This article is sponsored by Comcast.
Network architecture isn’t always the easiest job to explain.
That’s why Comcast‘s VP of Enterprise Services Derek Brown keeps a response preloaded and ready to fire away whenever someone asks him what he does for a living.
“Think of me as a master plumber,” said Brown. “If your plumbing is working, everything is quiet. You never hear from me, I never hear from you. But the moment there’s a backup, all hell breaks loose.”
In other words, Brown’s team makes everything work for Comcast’s 88,000-plus employees, from their emails and internet to their phone lines. It’s not the sexiest tech job at a media giant, but without it, there would be no sexy tech jobs — or any jobs, for that matter — at Comcast.

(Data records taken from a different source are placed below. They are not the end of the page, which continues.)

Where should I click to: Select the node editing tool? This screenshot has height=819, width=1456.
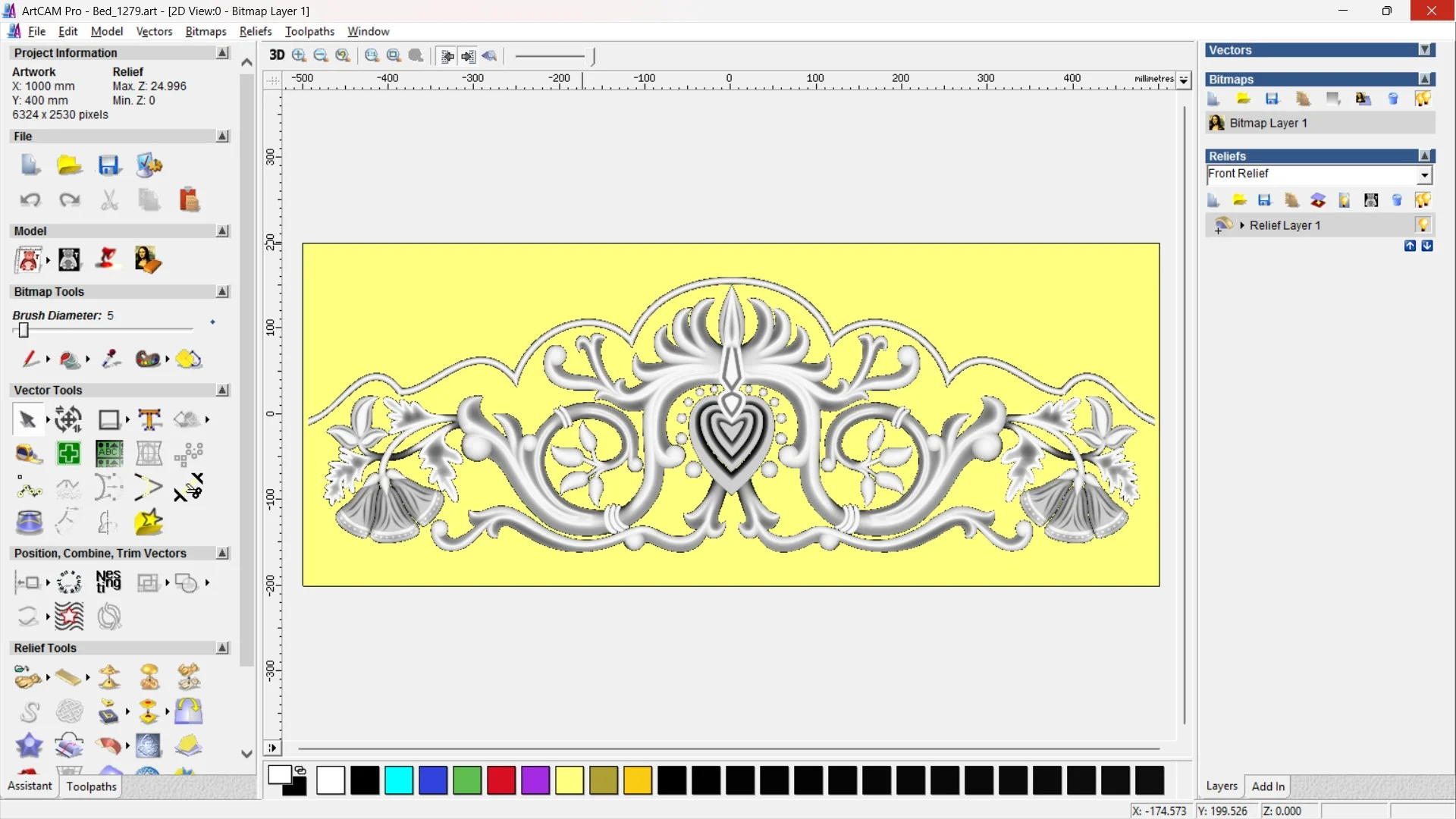point(28,488)
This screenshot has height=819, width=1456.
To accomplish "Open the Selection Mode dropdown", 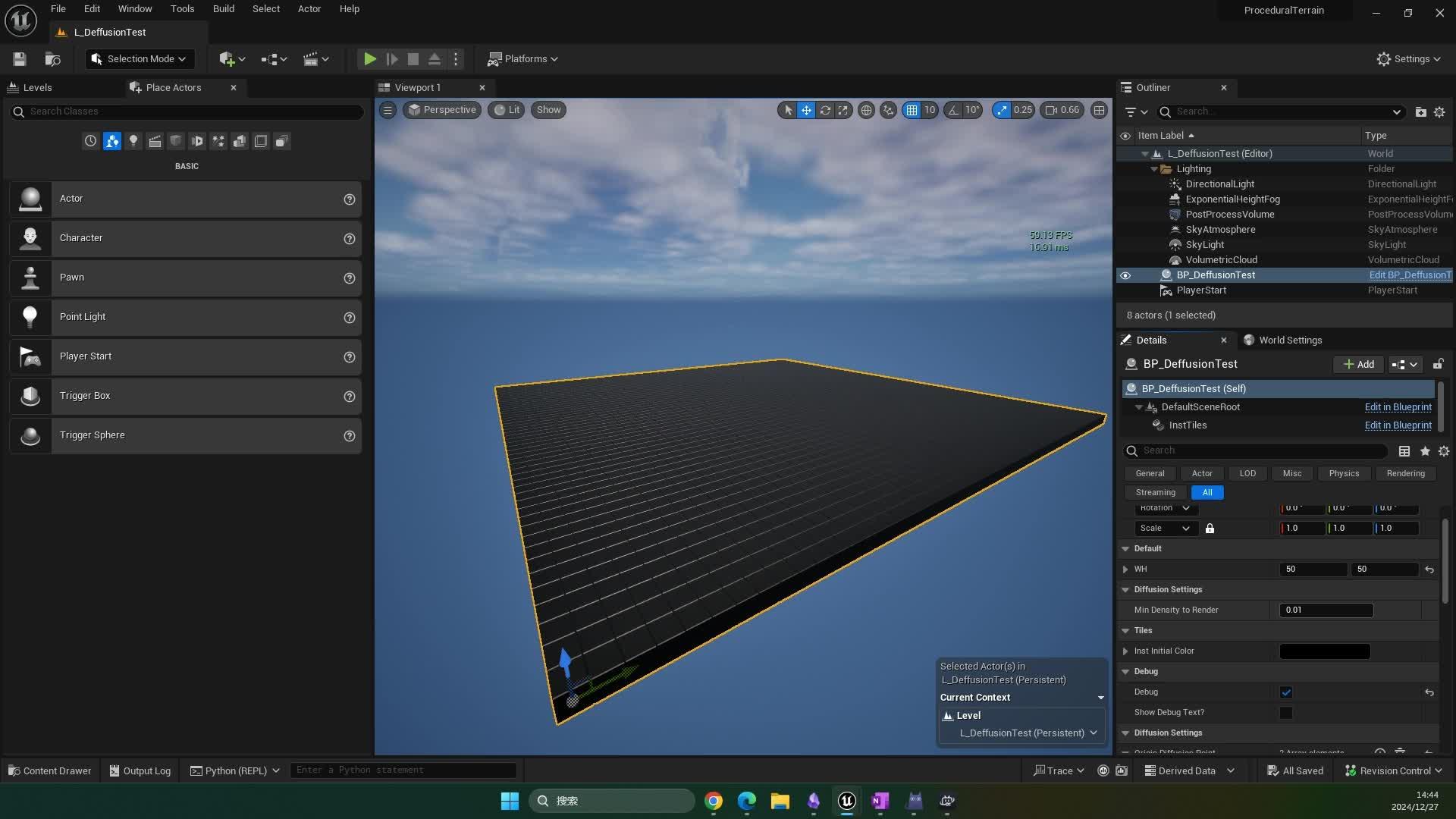I will click(x=140, y=58).
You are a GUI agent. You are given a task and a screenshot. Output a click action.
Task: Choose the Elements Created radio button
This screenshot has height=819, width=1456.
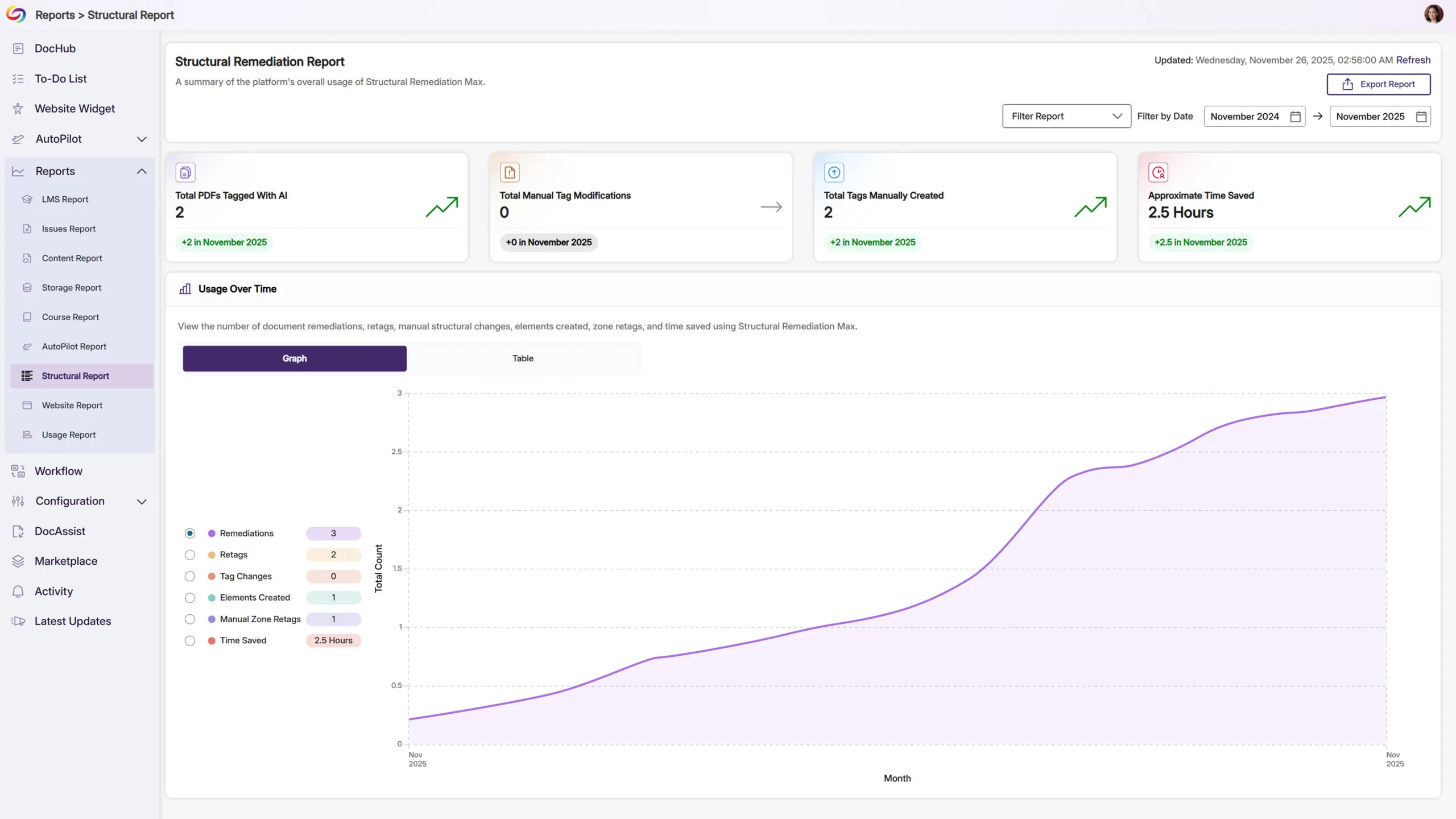click(x=190, y=598)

“People don’t necessarily call you back and say, ‘Hey, my email is working today, thank you very much.’ If you get a call, it’s because it’s not working,” said Brown. “You have to be thick skinned and know you’re providing a service for the greater cause.”
Today, Brown mans corporate technology infrastructure from a desk. Thirty years ago, he was calling artillery fire as a Fire Support Specialist in the U.S. Army.
He knows a thing or two about service for a greater cause.
A veteran of the Gulf War, Brown served on the U.S. Army‘s Fire Support Team (FiST) and was actively deployed to Desert Storm from December 1990 to May 1991. He was awarded a Bronze Star Medal for his achievements and completed his military service in 1996 after nine years of active and reserve duty. He went from a private to a sergeant within the first three.
“The military teaches you to be tough, physically and mentally. Going through boot camp is 90 percent mental in my mind, and it’s the same thing in the business world,” said Brown. “You need to learn how to win and lose as a team. You never ask your team to do something you wouldn’t do yourself.”
Leadership and management skills are something the military prides itself on fostering, said Brown. Those skill sets can transfer well to jobs in the corporate world.
"The digital transformation of our workforce means putting more control into your hands."
But there needs to be more jobs for veterans in the corporate world. Approximately 495,000 U.S. veterans are unemployed as of 2015, per the United States Bureau of Labor Statistics. Comcast is looking to hire 10,000 members of the military community – not just Veterans, but also National Guard and Reserve members that are still serving, as well as military spouses – by the end of 2017. It’s part of the company’s commitment to the military community, echoed by Comcast’s support of the Bunker Labs incubator for veteran-founded companies.
“We have opportunities on the communications side, desktop support and help desk side. Those are the areas I normally look at the most for veterans,” said Brown. “They’re great to start in and continue to build your career from without having to have all these certifications or degrees.”
The jobs Comcast is looking to fill aren’t just in IT, though there are those too. There are a bevy of roles available for veterans, from full stack developers to marketing and beyond.
Don’t expect “get the enemy” to be on any job descriptions, Brown joked. But applicants should come motivated and ready to learn something new.
“I can teach you the technology,” he said. “You just have to come through the door with a fire beneath you.”
That fire shouldn’t be too difficult: it’s an exciting time to be at Comcast in Philadelphia, said Brown, especially considering the construction of the Comcast Technology Center in Center City.
“The technology we’re looking to put in there is bleeding edge: open floor plan, unified communications, all the bells and whistles,” he said.
Brown is especially excited about the “top-notch gym” Comcast will be putting in on the top floor.
“Some people like to have a glass of wine after work,” he said. “What I did in the military, and what I continue to do here, is get into a weekly workout cadence.”
Brown likes to get his coworkers to accompany him. It’s one way the veteran kills stress and keeps from burning out on the job. Comcast’s veteran employee resource group VetNET is another.
“It’s a group of people who are either prior service or have family that has been in the military and just has an interest in helping to progress veterans’ lives through Comcast,” said Brown.
Through VetNET, Brown has created a network of veteran coworkers who race dragon boats together and do more charitable work, such as cleanups at veteran housing facilities.
“Comcast is run like a small, close-knit family, where the individual is respected and views and inputs are received and listened to,” said Brown. “You’re not just a number. You’re a person here and you’re valued.”